§ What to produce
Those lines of the records that contain "computer" are to be located and copied.
════
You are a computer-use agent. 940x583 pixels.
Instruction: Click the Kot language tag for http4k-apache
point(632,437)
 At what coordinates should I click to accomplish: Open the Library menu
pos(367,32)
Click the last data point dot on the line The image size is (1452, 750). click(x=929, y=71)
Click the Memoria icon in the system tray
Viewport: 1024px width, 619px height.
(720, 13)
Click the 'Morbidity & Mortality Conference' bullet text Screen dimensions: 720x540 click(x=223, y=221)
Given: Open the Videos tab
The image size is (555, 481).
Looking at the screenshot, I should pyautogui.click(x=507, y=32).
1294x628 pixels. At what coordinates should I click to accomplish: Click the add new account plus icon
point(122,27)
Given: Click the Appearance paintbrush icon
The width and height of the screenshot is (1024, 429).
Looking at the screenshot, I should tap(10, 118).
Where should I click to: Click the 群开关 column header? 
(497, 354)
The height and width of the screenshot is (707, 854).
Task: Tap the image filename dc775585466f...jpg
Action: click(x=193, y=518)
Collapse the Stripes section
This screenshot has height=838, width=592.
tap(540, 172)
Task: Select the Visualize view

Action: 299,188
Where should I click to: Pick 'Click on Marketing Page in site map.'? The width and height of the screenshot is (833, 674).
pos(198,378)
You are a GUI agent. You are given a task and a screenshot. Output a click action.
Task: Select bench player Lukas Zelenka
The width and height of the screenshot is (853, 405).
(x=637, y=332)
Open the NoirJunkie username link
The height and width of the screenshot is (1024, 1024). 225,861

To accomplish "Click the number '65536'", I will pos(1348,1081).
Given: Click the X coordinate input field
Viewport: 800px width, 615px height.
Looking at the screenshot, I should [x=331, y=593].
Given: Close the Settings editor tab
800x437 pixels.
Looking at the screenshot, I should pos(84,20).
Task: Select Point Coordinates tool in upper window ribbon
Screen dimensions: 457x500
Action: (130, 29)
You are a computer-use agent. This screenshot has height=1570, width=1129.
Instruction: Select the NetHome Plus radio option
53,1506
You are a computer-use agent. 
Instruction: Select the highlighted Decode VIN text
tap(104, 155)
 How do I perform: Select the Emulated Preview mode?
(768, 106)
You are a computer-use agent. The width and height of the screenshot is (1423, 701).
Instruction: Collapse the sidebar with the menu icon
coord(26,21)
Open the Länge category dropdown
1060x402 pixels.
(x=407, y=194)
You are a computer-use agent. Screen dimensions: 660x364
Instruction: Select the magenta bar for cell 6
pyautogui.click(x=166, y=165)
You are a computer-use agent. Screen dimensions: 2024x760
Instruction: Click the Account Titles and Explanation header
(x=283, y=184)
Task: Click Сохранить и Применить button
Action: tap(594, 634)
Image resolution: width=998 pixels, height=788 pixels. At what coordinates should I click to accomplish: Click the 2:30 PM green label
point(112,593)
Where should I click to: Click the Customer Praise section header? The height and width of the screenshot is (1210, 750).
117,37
════
§ Answer to this exercise
You are a computer-use agent. 940x583 pixels.
You are a computer-use agent. This screenshot has height=1570, width=1129.
You are a computer-use agent. 
You are a computer-use agent. The width and height of the screenshot is (1423, 701).
You are a computer-use agent. Screen dimensions: 660x364
You are a computer-use agent. Screen dimensions: 2024x760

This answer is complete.